Record excerpts below:
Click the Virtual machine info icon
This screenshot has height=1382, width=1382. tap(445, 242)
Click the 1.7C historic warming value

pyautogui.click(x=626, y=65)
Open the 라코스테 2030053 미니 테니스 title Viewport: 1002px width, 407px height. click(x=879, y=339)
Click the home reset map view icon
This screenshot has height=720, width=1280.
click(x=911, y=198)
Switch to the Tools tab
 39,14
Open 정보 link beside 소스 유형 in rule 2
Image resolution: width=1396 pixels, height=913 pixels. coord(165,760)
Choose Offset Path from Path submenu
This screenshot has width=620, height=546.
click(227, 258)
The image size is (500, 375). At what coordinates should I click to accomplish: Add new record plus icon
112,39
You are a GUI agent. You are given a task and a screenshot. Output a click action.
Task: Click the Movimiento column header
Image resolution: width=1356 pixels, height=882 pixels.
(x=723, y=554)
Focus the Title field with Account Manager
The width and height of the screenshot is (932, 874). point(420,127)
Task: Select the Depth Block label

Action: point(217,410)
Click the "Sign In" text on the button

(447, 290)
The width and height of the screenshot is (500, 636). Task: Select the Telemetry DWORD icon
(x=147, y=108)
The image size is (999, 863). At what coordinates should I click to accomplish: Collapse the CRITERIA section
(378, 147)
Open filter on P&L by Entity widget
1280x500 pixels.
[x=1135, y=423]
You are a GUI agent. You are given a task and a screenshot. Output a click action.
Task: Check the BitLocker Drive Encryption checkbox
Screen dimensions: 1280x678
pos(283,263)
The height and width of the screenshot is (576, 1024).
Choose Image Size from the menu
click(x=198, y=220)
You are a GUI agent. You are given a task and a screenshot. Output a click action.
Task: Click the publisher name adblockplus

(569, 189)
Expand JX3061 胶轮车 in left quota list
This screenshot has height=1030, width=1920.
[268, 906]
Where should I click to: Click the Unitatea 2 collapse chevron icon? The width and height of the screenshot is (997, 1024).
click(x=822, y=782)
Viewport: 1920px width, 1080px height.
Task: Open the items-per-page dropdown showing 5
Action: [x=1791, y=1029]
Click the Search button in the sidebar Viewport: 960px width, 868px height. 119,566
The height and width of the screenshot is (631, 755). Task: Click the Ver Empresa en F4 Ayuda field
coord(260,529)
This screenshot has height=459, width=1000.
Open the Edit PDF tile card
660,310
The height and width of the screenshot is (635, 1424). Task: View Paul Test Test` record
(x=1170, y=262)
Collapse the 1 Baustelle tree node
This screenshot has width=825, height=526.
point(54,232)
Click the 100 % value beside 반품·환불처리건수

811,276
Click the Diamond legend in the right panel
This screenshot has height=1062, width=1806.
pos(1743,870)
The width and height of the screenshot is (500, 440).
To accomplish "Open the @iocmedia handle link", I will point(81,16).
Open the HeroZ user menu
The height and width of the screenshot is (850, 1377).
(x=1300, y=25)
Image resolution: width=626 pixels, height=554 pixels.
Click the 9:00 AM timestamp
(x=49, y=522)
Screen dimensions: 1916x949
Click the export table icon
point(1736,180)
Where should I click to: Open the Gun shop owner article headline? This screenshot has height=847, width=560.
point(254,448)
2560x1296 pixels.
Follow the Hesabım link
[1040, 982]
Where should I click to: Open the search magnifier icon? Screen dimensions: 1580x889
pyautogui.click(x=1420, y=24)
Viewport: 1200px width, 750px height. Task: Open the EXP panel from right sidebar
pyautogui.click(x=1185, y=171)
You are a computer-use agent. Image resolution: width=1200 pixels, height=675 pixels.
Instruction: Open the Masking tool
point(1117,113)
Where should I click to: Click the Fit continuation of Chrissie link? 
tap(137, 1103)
End of Record excerpts.
Exactly as they appear above, give the entries again.

Click the Virtual machine info icon
This screenshot has height=1382, width=1382. tap(445, 242)
Click the 1.7C historic warming value

pyautogui.click(x=626, y=65)
Open the 라코스테 2030053 미니 테니스 title Viewport: 1002px width, 407px height. click(x=879, y=339)
Click the home reset map view icon
This screenshot has height=720, width=1280.
click(x=911, y=198)
Switch to the Tools tab
 39,14
Open 정보 link beside 소스 유형 in rule 2
Image resolution: width=1396 pixels, height=913 pixels. coord(165,760)
Choose Offset Path from Path submenu
This screenshot has width=620, height=546.
click(227, 258)
The image size is (500, 375). At what coordinates should I click to accomplish: Add new record plus icon
112,39
You are a GUI agent. You are given a task and a screenshot. Output a click action.
Task: Click the Movimiento column header
Image resolution: width=1356 pixels, height=882 pixels.
(x=723, y=554)
Focus the Title field with Account Manager
The width and height of the screenshot is (932, 874). point(420,127)
Task: Select the Depth Block label

Action: point(217,410)
Click the "Sign In" text on the button

(447, 290)
The width and height of the screenshot is (500, 636). Task: Select the Telemetry DWORD icon
(x=147, y=108)
The image size is (999, 863). At what coordinates should I click to accomplish: Collapse the CRITERIA section
(378, 147)
Open filter on P&L by Entity widget
1280x500 pixels.
[x=1135, y=423]
You are a GUI agent. You are given a task and a screenshot. Output a click action.
Task: Check the BitLocker Drive Encryption checkbox
Screen dimensions: 1280x678
pos(283,263)
The height and width of the screenshot is (576, 1024).
Choose Image Size from the menu
click(x=198, y=220)
You are a GUI agent. You are given a task and a screenshot. Output a click action.
Task: Click the publisher name adblockplus

(569, 189)
Expand JX3061 胶轮车 in left quota list
This screenshot has height=1030, width=1920.
[268, 906]
Where should I click to: Click the Unitatea 2 collapse chevron icon? The width and height of the screenshot is (997, 1024).
click(x=822, y=782)
Viewport: 1920px width, 1080px height.
Task: Open the items-per-page dropdown showing 5
Action: [x=1791, y=1029]
Click the Search button in the sidebar Viewport: 960px width, 868px height. 119,566
The height and width of the screenshot is (631, 755). Task: Click the Ver Empresa en F4 Ayuda field
coord(260,529)
This screenshot has height=459, width=1000.
Open the Edit PDF tile card
660,310
The height and width of the screenshot is (635, 1424). Task: View Paul Test Test` record
(x=1170, y=262)
Collapse the 1 Baustelle tree node
This screenshot has width=825, height=526.
point(54,232)
Click the 100 % value beside 반품·환불처리건수

811,276
Click the Diamond legend in the right panel
This screenshot has height=1062, width=1806.
pos(1743,870)
The width and height of the screenshot is (500, 440).
To accomplish "Open the @iocmedia handle link", I will point(81,16).
Open the HeroZ user menu
The height and width of the screenshot is (850, 1377).
(x=1300, y=25)
Image resolution: width=626 pixels, height=554 pixels.
Click the 9:00 AM timestamp
(x=49, y=522)
Screen dimensions: 1916x949
Click the export table icon
point(1736,180)
Where should I click to: Open the Gun shop owner article headline? This screenshot has height=847, width=560.
point(254,448)
2560x1296 pixels.
Follow the Hesabım link
[1040, 982]
Where should I click to: Open the search magnifier icon? Screen dimensions: 1580x889
pyautogui.click(x=1420, y=24)
Viewport: 1200px width, 750px height. Task: Open the EXP panel from right sidebar
pyautogui.click(x=1185, y=171)
You are a computer-use agent. Image resolution: width=1200 pixels, height=675 pixels.
Instruction: Open the Masking tool
point(1117,113)
Where should I click to: Click the Fit continuation of Chrissie link? 
tap(137, 1103)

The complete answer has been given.